La cité historique d'Ankober
La cité historique d'Ankober
Ancienne capitale du royaume de Shewa perchée à 2465 m, Ankober mêle histoire impériale, oiseau endémique et sentiers escarpés sur les hauts plateaux éthiopiens.
Nichée à 2465 m d'altitude sur les hauts plateaux éthiopiens, Ankober veille sur 3000 habitants et plus de deux siècles d'histoire royale. Ancienne capitale du royaume de Shewa, ce village perché à 140 km au nord-est d'Addis-Abeba intrigue autant les ornithologues que les passionnés d'histoire éthiopienne.
Entre ruines impériales, sentiers escarpés et oiseau endémique, Ankober offre une parenthèse rare dans un coin oublié de l'Éthiopie.
Ankober en bref
- Localisation : hauts plateaux éthiopiens, région Amhara, à 140 km au nord-est d'Addis-Abeba et 40 km à l'est de Debre Birhan.
- Altitude : 2465 m.
- Habitants : environ 3000.
- Pourquoi y aller : ancienne capitale du royaume de Shewa, sérin d'Ankober (oiseau endémique), trekking sur les escarpements.
- Meilleure période : février à juin, saison sèche aux températures douces (17-22 °C).
- Durée conseillée : 1 à 2 jours en excursion depuis Addis-Abeba ou Debre Birhan.
- Niveau : accessible à tous, randonnée modérée pour les sentiers escarpés.
Histoire
Le changement de nom de la ville de Gorobela en Ankobar, puis Ankober est très probablement survenu au début du XVIIIe siècle lors du règne de Kidane Kale sur le royaume de Shewa (1718-1744). La reine des tribus oromo, Anko, aurait aidé le roi lors de cette période et donné son nom à la future capitale du royaume.
Le royaume de Shewa s'est véritablement et totalement affranchi du reste de l'Abyssinie et de l'actuelle Éthiopie en 1786, marquant la genèse de « l'Ère des Princes », une période anarchique où de nombreux nobles, héritiers légitimes ou non, se battaient pour gouverner le royaume abyssinien. Plus de 28 princes se sont succédé sur un demi-siècle, et le royaume de Shewa a pris ses distances de cette grande valse des couronnes.

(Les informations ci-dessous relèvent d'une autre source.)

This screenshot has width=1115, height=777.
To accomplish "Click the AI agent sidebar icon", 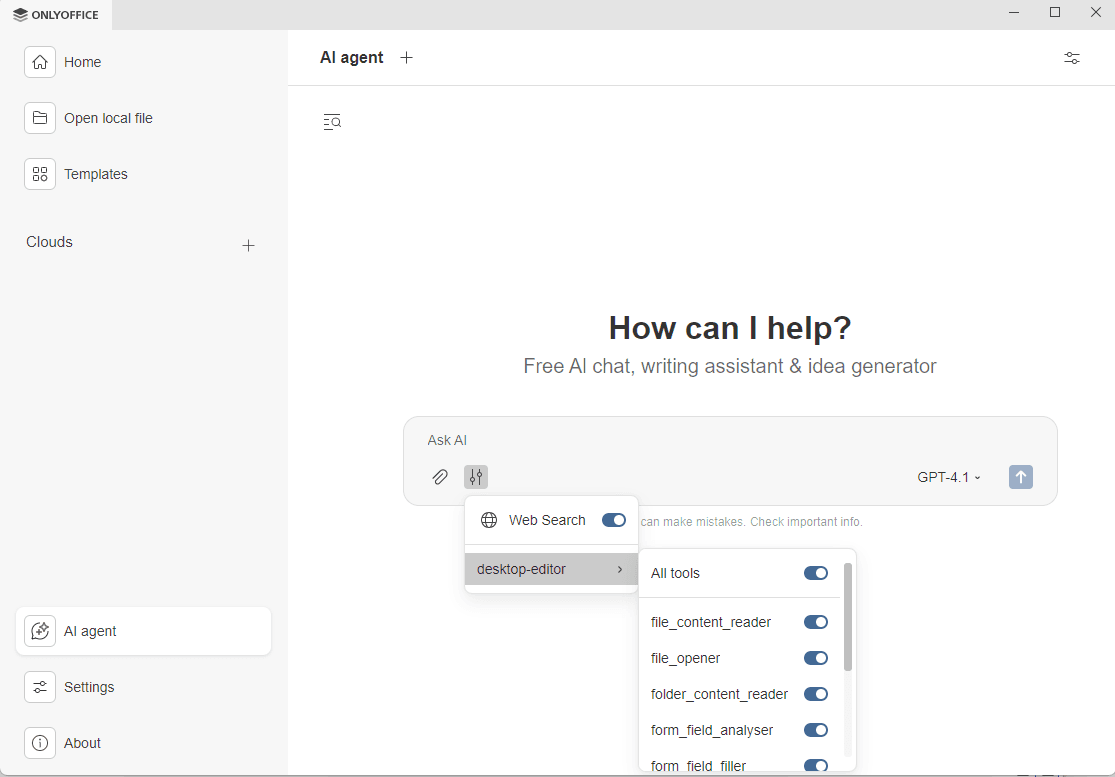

Le premier Negus, ou roi, emblématique du royaume nouvellement indépendant de Shewa, Sahle Selassie, a régné sur Ankober de 1813 à 1849. Il a mis un point d'honneur à contrôler les tribus rebelles oromo, celle de l'ancienne reine Anko, et amhara. Pour cela, il s'est rapproché des Abichu Oromo, une sous-tribu oromo, en les protégeant face aux Tulama Oromo.
Le roi et son peuple ont cependant connu une période de famine en 1829, suivie de deux ans de choléra qui tuèrent les deux tiers du palais royal. Après sa mort en 1849, la sous-tribu des Abichu Oromo retourna les armes contre le royaume. Les habitants d'Ankober purent toutefois repousser l'envahisseur grâce aux nombreuses armes acquises par leur défunt souverain.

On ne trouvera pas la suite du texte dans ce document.